Median employee remuneration grew between 8% and 17%, while dividend rose to ₹3 per share from ₹0.75. And analysts said Apollo has performed well over the past four years and has managed the risks of a volatile market.
“The board of directors, in its meeting held on October 1, 2018 has reiterated its unanimous approval on Neeraj Kanwar’s leadership. The board has full confidence in Neeraj Kanwar to continue Apollo’s sustainable development and expansion,” said a company spokesperson in an e-mailed response to Mint queries.
“The board will now seek shareholder guidance and independent counsel, on a compensation level commensurate with the position. Once this process is complete, it will re-nominate Neeraj Kanwar to be re-appointed as Managing Director, effective May 28, 2019”, the spokesperson added.
“Compared to their competitors, Apollo has done well over the past five-six years. They diversified into the South African and European regions at the right time and managed the risks of a volatile market efficiently,” said Mohammad Shaukat Ali, an analyst with Quantum Securities Ltd.
Terming the firm “professional” and “proactive”, Shaukat said the company has performed better under Neeraj Kanwar as Apollo has managed its international expansion well, without compromising on Indian operations.
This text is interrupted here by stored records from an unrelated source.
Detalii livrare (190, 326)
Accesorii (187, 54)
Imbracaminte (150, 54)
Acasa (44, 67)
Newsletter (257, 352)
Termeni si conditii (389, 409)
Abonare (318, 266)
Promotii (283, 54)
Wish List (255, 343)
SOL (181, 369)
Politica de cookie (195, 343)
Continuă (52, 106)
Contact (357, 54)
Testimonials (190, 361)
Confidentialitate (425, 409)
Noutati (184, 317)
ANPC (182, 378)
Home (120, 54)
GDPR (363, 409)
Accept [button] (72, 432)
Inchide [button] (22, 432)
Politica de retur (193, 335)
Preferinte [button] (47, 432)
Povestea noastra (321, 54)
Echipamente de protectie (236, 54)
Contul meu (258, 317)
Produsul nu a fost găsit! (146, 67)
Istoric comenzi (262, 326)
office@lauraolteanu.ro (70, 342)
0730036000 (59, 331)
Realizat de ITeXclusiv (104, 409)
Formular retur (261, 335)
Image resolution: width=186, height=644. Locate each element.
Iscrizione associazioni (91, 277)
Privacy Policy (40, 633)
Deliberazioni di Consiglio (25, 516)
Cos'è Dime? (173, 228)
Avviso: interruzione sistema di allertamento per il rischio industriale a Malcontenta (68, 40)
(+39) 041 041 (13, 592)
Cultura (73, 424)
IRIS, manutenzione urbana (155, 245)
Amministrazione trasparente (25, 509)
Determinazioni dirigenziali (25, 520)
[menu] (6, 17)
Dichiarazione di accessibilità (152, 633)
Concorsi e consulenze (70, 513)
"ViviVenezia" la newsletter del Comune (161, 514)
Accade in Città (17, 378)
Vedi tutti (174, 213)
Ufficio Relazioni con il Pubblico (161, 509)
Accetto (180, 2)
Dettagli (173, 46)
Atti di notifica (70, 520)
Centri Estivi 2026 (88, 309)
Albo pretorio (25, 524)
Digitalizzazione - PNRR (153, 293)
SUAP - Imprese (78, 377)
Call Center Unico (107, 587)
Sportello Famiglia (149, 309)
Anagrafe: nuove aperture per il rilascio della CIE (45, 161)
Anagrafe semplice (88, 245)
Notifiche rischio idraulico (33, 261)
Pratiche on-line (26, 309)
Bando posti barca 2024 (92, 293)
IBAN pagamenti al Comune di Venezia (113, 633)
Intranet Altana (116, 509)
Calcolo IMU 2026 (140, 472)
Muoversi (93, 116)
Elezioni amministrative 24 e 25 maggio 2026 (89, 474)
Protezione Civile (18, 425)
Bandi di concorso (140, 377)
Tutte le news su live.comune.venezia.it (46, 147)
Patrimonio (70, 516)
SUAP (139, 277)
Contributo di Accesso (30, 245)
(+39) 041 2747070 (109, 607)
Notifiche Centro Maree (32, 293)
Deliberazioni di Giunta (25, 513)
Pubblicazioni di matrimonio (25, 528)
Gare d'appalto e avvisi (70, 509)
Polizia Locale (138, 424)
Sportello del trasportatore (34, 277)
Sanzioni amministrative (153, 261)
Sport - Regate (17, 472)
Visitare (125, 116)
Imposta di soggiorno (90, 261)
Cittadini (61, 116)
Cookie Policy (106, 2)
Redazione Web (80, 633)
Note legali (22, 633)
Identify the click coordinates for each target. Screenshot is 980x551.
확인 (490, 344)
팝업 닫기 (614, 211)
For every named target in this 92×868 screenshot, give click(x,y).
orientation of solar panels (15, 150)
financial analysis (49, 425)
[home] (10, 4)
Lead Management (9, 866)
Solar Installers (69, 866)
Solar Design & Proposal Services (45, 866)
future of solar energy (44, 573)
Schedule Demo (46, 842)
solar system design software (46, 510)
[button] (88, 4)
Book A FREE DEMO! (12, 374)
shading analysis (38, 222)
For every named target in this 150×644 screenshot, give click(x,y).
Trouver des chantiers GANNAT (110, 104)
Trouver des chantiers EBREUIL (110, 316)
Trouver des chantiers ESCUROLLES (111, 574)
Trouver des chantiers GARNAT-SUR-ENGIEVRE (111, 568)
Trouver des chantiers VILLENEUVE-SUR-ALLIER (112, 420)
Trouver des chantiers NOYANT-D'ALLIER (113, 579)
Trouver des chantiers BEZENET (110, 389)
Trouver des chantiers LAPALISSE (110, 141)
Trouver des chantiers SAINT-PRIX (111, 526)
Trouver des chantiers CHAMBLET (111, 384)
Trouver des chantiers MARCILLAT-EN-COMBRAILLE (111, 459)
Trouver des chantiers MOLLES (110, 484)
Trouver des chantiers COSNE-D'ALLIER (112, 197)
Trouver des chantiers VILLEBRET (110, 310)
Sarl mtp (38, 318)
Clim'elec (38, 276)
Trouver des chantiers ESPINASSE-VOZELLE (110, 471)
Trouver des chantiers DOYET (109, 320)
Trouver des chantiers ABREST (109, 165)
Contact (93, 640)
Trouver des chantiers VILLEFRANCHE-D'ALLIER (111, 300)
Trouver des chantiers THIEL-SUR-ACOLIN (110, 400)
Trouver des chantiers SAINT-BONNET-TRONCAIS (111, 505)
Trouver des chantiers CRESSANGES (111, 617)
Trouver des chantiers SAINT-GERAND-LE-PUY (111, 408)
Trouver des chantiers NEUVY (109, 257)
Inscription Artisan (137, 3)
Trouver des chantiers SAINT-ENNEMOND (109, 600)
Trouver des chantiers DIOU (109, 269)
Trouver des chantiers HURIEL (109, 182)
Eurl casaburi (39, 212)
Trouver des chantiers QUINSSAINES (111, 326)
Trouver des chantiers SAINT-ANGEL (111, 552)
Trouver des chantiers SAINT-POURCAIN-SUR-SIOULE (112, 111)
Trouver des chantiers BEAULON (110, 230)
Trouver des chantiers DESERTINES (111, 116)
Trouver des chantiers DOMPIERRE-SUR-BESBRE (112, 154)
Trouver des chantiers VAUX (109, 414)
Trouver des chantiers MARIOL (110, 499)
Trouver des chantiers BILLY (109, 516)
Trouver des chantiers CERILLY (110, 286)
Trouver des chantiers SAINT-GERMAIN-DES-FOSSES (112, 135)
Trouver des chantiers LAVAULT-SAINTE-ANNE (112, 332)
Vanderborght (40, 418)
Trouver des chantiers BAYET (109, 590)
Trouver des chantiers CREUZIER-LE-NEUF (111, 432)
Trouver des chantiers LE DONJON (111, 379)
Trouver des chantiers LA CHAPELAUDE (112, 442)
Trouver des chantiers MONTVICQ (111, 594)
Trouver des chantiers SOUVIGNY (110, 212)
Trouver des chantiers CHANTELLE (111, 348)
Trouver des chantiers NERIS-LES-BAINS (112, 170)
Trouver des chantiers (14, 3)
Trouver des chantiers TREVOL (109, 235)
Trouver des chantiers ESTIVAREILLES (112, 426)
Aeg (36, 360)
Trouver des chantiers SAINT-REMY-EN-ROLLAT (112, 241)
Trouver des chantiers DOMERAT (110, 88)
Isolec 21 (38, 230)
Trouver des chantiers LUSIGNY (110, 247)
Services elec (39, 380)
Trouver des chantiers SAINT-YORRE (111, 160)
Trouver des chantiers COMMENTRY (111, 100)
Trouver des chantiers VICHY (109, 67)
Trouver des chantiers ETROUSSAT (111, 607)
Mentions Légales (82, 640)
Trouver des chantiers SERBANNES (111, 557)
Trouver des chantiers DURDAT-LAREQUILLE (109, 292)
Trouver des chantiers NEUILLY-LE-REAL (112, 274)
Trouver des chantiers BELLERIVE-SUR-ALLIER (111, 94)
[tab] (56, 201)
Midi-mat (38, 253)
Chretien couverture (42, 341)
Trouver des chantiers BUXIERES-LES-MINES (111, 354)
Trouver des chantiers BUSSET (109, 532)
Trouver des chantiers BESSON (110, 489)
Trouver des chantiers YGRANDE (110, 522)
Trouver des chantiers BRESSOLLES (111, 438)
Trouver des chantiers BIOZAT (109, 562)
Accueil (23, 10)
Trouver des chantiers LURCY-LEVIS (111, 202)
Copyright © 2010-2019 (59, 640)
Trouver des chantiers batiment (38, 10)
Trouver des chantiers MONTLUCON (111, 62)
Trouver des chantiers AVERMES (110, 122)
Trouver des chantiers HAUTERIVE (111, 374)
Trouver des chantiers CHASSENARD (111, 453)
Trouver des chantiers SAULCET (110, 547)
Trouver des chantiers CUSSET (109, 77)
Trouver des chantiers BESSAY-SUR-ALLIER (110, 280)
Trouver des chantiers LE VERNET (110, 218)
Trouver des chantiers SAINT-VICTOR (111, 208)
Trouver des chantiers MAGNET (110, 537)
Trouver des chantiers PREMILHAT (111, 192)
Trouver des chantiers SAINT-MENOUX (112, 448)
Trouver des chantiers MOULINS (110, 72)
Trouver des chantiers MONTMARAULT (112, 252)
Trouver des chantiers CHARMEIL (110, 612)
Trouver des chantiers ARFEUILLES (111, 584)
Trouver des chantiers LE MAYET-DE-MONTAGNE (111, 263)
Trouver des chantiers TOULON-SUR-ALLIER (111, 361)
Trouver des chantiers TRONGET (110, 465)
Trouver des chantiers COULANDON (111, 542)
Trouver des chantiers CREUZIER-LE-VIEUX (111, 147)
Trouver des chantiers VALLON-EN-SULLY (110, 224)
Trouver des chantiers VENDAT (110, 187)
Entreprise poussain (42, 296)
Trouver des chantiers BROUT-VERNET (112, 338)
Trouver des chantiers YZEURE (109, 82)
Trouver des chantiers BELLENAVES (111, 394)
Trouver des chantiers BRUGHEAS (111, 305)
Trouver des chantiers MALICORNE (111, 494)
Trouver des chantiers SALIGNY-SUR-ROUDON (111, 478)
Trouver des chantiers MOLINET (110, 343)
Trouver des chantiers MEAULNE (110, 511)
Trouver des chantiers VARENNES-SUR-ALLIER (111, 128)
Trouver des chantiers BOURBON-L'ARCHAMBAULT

“In the domestic market, market share has risen as Apollo diversified into manufacturing radials and two-wheeler tyres to offset dumping of low-cost tyres in other sectors”, he added.
Shriram Subramanian, founder and managing director of proxy advisory firm InGovern Research Services Pvt. Ltd, believes promoters should be compensated in terms of dividends to ensure equity among all shareholders.
“The stand is clear, Apollo’s minority shareholders are unhappy. This shows that promoters should take compensation which is equivalent to that of the highest professional compensation in a similar role,” he said, adding promoters should share wealth equally with all shareholders as they are equal shareholders as well.